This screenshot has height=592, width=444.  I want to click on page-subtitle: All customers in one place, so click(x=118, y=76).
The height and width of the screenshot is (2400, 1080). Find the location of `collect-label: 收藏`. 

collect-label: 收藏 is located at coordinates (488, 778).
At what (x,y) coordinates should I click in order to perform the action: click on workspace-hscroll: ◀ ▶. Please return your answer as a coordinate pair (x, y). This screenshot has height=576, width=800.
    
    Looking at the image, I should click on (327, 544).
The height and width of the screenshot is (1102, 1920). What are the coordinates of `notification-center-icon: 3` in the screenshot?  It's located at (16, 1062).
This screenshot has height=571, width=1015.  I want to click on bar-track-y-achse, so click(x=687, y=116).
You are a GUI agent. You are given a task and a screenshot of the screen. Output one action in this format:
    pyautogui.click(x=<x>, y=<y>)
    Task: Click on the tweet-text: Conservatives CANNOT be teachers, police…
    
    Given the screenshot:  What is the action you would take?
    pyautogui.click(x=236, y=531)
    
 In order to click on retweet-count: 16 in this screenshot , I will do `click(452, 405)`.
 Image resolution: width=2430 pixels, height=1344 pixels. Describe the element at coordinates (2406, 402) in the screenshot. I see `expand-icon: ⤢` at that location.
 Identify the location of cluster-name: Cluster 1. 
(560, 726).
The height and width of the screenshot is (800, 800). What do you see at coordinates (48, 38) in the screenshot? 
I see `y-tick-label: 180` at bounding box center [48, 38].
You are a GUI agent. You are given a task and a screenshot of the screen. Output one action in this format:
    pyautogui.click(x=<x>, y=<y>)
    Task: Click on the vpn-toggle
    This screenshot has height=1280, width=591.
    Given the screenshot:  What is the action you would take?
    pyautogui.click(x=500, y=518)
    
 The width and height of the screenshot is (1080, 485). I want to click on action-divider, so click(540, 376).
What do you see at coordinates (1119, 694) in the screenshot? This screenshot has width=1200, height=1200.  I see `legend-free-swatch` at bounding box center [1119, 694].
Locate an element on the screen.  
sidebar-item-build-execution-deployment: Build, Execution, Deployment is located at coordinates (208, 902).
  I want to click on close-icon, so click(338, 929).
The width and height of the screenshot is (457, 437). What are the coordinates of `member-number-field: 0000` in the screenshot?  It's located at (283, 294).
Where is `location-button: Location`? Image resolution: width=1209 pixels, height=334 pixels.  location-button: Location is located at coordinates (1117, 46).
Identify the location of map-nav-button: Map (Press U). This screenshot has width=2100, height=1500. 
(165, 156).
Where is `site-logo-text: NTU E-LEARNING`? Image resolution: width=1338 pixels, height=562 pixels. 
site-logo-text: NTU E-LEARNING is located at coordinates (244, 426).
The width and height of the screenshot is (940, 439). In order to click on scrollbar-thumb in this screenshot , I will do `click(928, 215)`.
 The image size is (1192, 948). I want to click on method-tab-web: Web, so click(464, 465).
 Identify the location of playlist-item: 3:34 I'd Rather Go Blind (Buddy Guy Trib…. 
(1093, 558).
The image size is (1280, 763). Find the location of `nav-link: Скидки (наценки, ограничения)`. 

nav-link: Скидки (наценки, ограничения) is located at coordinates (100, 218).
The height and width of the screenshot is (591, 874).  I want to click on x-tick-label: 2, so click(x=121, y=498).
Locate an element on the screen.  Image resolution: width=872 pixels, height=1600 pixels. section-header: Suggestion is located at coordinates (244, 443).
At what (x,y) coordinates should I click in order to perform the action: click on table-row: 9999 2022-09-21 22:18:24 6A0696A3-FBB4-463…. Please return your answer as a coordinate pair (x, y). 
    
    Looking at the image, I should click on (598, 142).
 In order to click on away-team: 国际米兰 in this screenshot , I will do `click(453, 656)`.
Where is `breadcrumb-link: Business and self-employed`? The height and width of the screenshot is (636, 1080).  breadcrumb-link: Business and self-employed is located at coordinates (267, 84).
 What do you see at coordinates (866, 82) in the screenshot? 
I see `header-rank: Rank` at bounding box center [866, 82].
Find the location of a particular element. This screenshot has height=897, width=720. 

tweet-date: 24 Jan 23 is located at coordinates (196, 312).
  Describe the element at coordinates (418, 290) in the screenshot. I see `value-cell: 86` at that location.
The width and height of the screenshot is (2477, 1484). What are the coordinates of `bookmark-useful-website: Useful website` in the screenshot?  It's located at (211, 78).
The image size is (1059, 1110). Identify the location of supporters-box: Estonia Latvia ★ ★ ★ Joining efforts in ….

________

Rewrite the material above with every "GUI agent" changed to "interface agent", keeping everything else the same.

This screenshot has height=592, width=444.  I want to click on page-subtitle: All customers in one place, so click(x=118, y=76).
The height and width of the screenshot is (2400, 1080). Find the location of `collect-label: 收藏`. 

collect-label: 收藏 is located at coordinates (488, 778).
At what (x,y) coordinates should I click in order to perform the action: click on workspace-hscroll: ◀ ▶. Please return your answer as a coordinate pair (x, y). This screenshot has height=576, width=800.
    
    Looking at the image, I should click on (327, 544).
The height and width of the screenshot is (1102, 1920). What are the coordinates of `notification-center-icon: 3` in the screenshot?  It's located at (16, 1062).
This screenshot has height=571, width=1015.  I want to click on bar-track-y-achse, so click(x=687, y=116).
You are a interface agent. You are given a task and a screenshot of the screen. Output one action in this format:
    pyautogui.click(x=<x>, y=<y>)
    Task: Click on the tweet-text: Conservatives CANNOT be teachers, police…
    
    Given the screenshot:  What is the action you would take?
    pyautogui.click(x=236, y=531)
    
 In order to click on retweet-count: 16 in this screenshot , I will do `click(452, 405)`.
 Image resolution: width=2430 pixels, height=1344 pixels. Describe the element at coordinates (2406, 402) in the screenshot. I see `expand-icon: ⤢` at that location.
 Identify the location of cluster-name: Cluster 1. 
(560, 726).
The height and width of the screenshot is (800, 800). What do you see at coordinates (48, 38) in the screenshot? 
I see `y-tick-label: 180` at bounding box center [48, 38].
You are a interface agent. You are given a task and a screenshot of the screen. Output one action in this format:
    pyautogui.click(x=<x>, y=<y>)
    Task: Click on the vpn-toggle
    This screenshot has height=1280, width=591.
    Given the screenshot:  What is the action you would take?
    pyautogui.click(x=500, y=518)
    
 The width and height of the screenshot is (1080, 485). I want to click on action-divider, so click(540, 376).
What do you see at coordinates (1119, 694) in the screenshot? This screenshot has width=1200, height=1200.  I see `legend-free-swatch` at bounding box center [1119, 694].
Locate an element on the screen.  
sidebar-item-build-execution-deployment: Build, Execution, Deployment is located at coordinates (208, 902).
  I want to click on close-icon, so click(338, 929).
The width and height of the screenshot is (457, 437). What are the coordinates of `member-number-field: 0000` in the screenshot?  It's located at (283, 294).
Where is `location-button: Location`? Image resolution: width=1209 pixels, height=334 pixels.  location-button: Location is located at coordinates (1117, 46).
Identify the location of map-nav-button: Map (Press U). This screenshot has width=2100, height=1500. 
(165, 156).
Where is `site-logo-text: NTU E-LEARNING`? Image resolution: width=1338 pixels, height=562 pixels. 
site-logo-text: NTU E-LEARNING is located at coordinates (244, 426).
The width and height of the screenshot is (940, 439). In order to click on scrollbar-thumb in this screenshot , I will do `click(928, 215)`.
 The image size is (1192, 948). I want to click on method-tab-web: Web, so click(464, 465).
 Identify the location of playlist-item: 3:34 I'd Rather Go Blind (Buddy Guy Trib…. 
(1093, 558).
The image size is (1280, 763). Find the location of `nav-link: Скидки (наценки, ограничения)`. 

nav-link: Скидки (наценки, ограничения) is located at coordinates (100, 218).
The height and width of the screenshot is (591, 874).  I want to click on x-tick-label: 2, so click(x=121, y=498).
Locate an element on the screen.  Image resolution: width=872 pixels, height=1600 pixels. section-header: Suggestion is located at coordinates (244, 443).
At what (x,y) coordinates should I click in order to perform the action: click on table-row: 9999 2022-09-21 22:18:24 6A0696A3-FBB4-463…. Please return your answer as a coordinate pair (x, y). 
    
    Looking at the image, I should click on (598, 142).
 In order to click on away-team: 国际米兰 in this screenshot , I will do `click(453, 656)`.
Where is `breadcrumb-link: Business and self-employed`? The height and width of the screenshot is (636, 1080).  breadcrumb-link: Business and self-employed is located at coordinates (267, 84).
 What do you see at coordinates (866, 82) in the screenshot? 
I see `header-rank: Rank` at bounding box center [866, 82].
Find the location of a particular element. This screenshot has height=897, width=720. 

tweet-date: 24 Jan 23 is located at coordinates (196, 312).
  Describe the element at coordinates (418, 290) in the screenshot. I see `value-cell: 86` at that location.
The width and height of the screenshot is (2477, 1484). What are the coordinates of `bookmark-useful-website: Useful website` in the screenshot?  It's located at (211, 78).
The image size is (1059, 1110). Identify the location of supporters-box: Estonia Latvia ★ ★ ★ Joining efforts in ….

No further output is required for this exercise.